Today @ Colorado State has been replaced by SOURCE. This site exists as an archive of Today @ Colorado State stories between January 1, 2009 and September 8, 2014.
July 20, 2010
Scientists have produced a first-of-its kind map of the height of the world's forests by combining data from three NASA satellites. The map will help scientists build an inventory of how much carbon the world's forests store and how fast that carbon cycles through ecosystems and back into the atmosphere.
Maps of local and regional forest canopy have been produced before, but the new map is the first that spans the entire globe using one uniform method. The map was based on data collected by NASA’s Terra and Aqua satellites, along with the Ice, Cloud and land Elevation Satellite, or ICESat. Michael Lefsky, a remote-sensing specialist from Colorado State University, produced the final product. Lefsky describes his results in a journal paper to be published next month in Geophysical Research Letters.

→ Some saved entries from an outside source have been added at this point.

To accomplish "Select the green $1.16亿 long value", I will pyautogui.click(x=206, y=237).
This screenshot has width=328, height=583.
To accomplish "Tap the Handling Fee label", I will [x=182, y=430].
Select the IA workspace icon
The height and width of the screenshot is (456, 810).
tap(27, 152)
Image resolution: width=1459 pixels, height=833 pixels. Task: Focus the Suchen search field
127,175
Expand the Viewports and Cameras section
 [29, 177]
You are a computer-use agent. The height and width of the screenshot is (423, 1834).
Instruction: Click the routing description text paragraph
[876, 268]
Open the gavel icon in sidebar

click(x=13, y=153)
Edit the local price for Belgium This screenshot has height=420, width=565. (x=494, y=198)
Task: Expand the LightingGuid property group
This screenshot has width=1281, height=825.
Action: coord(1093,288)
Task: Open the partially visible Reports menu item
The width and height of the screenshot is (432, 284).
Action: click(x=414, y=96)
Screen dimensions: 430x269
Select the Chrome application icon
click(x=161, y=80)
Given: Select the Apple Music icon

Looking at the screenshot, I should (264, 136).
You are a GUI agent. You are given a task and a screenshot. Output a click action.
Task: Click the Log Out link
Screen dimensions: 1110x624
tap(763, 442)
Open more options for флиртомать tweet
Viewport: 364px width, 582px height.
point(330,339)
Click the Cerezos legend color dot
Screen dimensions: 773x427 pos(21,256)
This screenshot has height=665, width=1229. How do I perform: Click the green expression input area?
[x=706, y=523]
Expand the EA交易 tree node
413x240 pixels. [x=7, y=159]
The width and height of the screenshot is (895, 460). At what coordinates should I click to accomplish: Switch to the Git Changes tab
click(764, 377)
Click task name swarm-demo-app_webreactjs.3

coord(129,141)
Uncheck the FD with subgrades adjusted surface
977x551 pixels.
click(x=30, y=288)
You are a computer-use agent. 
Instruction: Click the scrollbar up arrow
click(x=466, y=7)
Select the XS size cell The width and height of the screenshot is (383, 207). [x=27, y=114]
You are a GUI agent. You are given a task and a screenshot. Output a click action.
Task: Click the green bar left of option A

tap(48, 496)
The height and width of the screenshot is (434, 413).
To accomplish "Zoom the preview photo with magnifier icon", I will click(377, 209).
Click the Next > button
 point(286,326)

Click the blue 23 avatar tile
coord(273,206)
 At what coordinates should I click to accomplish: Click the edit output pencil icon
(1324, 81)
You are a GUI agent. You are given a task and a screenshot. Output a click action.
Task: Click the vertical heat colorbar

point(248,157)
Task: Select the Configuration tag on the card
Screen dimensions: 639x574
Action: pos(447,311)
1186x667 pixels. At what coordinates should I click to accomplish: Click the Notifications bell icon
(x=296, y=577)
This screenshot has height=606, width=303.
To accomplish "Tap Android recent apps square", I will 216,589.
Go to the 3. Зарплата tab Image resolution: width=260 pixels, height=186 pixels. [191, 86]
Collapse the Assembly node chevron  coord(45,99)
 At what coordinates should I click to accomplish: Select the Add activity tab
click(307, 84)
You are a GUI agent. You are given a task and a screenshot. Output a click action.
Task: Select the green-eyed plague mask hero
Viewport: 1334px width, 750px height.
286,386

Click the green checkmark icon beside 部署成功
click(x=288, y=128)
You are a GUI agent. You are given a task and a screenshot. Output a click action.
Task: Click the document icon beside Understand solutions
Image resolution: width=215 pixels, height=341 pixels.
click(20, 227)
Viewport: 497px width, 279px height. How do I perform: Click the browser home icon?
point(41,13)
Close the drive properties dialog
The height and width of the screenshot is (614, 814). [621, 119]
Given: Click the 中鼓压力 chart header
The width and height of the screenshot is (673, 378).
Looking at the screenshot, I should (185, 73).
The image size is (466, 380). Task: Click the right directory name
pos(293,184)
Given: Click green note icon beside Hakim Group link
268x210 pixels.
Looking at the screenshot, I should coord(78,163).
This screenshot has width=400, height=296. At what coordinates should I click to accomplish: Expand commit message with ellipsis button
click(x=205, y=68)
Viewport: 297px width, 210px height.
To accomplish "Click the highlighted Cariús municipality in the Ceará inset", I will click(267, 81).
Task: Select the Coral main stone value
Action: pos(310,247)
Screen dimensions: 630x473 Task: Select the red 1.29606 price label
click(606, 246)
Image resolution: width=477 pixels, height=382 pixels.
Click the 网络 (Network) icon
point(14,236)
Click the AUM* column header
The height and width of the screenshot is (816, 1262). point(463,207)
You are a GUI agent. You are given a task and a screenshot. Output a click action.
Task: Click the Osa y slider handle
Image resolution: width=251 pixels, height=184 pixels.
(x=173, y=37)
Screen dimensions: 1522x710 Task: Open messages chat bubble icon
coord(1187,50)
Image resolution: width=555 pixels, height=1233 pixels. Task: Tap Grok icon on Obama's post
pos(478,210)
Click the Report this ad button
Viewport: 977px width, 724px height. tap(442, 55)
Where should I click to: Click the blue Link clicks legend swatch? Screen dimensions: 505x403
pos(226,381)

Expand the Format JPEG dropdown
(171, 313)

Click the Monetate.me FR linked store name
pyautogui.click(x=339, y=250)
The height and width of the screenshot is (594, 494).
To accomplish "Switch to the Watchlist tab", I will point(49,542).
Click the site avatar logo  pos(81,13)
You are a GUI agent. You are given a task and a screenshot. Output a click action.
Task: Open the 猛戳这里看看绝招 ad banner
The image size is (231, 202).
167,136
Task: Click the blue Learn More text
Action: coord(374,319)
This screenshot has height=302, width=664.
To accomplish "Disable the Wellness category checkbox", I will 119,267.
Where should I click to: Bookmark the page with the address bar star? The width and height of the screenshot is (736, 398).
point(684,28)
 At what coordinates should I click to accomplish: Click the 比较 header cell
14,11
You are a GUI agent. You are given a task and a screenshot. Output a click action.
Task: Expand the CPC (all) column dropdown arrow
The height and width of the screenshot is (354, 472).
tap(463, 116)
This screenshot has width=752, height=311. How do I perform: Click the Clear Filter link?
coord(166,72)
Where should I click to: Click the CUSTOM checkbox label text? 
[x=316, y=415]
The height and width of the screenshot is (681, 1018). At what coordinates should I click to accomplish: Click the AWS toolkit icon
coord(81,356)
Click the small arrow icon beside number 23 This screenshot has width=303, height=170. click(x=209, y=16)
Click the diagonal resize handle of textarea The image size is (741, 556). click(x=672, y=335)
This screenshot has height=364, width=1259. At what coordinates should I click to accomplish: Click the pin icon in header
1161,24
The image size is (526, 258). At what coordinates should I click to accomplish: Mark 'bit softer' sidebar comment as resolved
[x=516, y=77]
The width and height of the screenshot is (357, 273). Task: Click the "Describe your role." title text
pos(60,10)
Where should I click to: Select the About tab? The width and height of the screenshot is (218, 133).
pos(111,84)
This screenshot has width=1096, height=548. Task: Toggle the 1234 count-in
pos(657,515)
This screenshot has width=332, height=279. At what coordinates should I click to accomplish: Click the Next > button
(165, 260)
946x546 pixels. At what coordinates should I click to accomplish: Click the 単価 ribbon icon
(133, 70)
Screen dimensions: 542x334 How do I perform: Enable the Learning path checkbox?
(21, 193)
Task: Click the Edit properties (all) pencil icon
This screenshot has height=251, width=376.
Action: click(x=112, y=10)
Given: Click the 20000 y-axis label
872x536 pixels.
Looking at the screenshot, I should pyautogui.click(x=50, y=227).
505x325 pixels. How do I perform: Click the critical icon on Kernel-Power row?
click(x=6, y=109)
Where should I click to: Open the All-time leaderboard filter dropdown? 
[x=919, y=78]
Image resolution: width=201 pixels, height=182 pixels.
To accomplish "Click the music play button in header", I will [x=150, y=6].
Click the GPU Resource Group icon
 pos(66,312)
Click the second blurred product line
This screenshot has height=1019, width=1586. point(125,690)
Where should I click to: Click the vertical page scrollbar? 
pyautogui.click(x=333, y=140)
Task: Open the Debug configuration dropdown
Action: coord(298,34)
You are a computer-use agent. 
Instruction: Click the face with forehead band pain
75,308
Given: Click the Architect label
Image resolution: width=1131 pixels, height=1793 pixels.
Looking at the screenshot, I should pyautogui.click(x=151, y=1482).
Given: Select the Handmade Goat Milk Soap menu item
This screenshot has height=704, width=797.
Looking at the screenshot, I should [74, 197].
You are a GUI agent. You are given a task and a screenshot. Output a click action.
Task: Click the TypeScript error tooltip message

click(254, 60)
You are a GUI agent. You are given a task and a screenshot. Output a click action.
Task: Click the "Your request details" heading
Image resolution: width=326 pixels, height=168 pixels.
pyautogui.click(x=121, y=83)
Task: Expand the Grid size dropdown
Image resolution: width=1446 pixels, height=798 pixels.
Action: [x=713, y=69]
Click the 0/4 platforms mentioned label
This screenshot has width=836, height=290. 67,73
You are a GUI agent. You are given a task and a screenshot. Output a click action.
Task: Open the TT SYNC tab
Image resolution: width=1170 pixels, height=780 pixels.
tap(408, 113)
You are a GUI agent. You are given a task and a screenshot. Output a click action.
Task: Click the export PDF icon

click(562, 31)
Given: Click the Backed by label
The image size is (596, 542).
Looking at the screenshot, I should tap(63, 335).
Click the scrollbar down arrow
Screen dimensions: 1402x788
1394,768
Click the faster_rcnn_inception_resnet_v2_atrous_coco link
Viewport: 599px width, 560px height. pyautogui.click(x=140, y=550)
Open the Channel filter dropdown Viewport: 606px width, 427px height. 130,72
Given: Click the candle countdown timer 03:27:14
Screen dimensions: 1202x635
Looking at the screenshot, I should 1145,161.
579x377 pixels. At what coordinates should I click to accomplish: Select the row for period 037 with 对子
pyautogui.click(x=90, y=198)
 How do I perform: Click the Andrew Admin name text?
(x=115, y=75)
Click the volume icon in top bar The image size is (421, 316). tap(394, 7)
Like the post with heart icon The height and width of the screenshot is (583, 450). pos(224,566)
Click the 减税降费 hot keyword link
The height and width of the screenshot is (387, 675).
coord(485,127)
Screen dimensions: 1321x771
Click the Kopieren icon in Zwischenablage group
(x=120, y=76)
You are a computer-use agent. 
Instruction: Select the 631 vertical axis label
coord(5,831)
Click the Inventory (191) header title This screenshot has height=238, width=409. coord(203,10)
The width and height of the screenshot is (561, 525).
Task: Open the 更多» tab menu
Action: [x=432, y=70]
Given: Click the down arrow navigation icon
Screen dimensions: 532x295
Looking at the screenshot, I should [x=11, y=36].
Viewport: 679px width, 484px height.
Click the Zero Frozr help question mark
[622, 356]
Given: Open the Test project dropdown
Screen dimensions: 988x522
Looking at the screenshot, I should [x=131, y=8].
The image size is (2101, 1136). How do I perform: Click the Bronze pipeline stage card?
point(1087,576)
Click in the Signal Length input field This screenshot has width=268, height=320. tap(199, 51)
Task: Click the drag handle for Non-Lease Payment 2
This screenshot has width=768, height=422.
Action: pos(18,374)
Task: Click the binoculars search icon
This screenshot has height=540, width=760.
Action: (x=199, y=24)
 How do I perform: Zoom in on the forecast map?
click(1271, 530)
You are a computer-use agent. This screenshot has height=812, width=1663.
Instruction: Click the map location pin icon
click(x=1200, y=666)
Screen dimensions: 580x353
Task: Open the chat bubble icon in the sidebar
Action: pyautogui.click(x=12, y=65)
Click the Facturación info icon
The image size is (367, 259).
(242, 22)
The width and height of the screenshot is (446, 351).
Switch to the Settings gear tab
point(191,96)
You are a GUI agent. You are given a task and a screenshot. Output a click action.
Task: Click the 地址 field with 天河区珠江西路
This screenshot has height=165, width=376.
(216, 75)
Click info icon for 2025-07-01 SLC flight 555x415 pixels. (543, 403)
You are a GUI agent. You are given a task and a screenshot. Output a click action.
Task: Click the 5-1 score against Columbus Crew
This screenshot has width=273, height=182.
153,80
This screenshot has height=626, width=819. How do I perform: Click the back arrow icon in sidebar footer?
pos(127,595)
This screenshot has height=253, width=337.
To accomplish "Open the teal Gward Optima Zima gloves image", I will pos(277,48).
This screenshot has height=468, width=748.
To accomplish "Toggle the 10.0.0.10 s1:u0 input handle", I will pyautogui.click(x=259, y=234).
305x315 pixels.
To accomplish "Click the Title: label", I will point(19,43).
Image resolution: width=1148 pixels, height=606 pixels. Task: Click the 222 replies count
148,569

The new map shows the world’s tallest forests are clustered in North America’s Pacific Northwest and portions of Southeast Asia. Shorter forests are found in broad swaths across northern Canada and Eurasia.
The primary data Lefsky used was from a laser technology called lidar on the ICESat. Lidar can capture vertical slices of forest canopy height by shooting pulses of light at the ground and observing how much longer it takes for light to bounce back from the surface than from the top of the forest canopy. Since lidar can penetrate the top layer of forest canopy, it provides a detailed snapshot of the vertical structure of a forest.
“Lidar is unparalleled for this type of measurement,” Lefsky said. “It would have taken weeks or more to collect the same amount of data in the field by counting and measuring tree trunks that lidar can capture in seconds.”
Lefsky based the map on data from more than 250 million laser pulses collected during a seven-year period. Because each pulse returns information about a tiny portion of the surface, lidar offered direct measurements of only 2.4 percent of the Earth’s forested surfaces. To complete the map, Lefsky combined the lidar data with information from the Moderate Resolution Imaging Spectroradiometer, or MODIS, an instrument aboard NASA’s Terra and Aqua satellites. MODIS observes a broad swath of Earth’s surface, even though it does not supply the vertical profile.
The new results show that temperate conifer forests -- which are extremely moist and contain massive trees such as Douglas fir, western hemlock, redwoods, and sequoias -- have the tallest canopies, soaring above 131 feet. In contrast, boreal forests dominated by spruce, fir, pine, and larch had canopies typically less than 66 feet. Relatively undisturbed areas in tropical rain forests were about 82 feet tall, roughly the same height as the oak, beeches, and birches of temperate broadleaf forests common in Europe and much of the United States.
Measuring canopy height has implications for efforts to estimate the amount of carbon tied up in Earth’s forests and for explaining what absorbs 2 billion tons of “missing” carbon each year. Humans release about 7 billion tons of carbon annually, mostly in the form of carbon dioxide. Of that, 3 billion tons end up in the atmosphere and 2 billion tons in the ocean. It’s unclear where the remaining 2 billion tons of carbon go, although scientists suspect forests capture and store much of it as biomass through photosynthesis.
The new forest height map is a step toward a global map of all above-ground biomass. Sassan Saatchi, senior scientist at NASA’s Jet Propulsion Laboratory in Pasadena, Calif., already has started combining the height data with forest inventories to create biomass maps for tropical forests. Global biomass inventories will eventually be used to improve climate models and guide policymakers on carbon management strategies.
The next generation lidar measurements of forests and biomass, which will improve the detail of the map considerably, could come from a planned NASA satellite mission, called the Deformation, Ecosystem Structure and Dynamics of Ice project. It is slated to launch no earlier than 2017.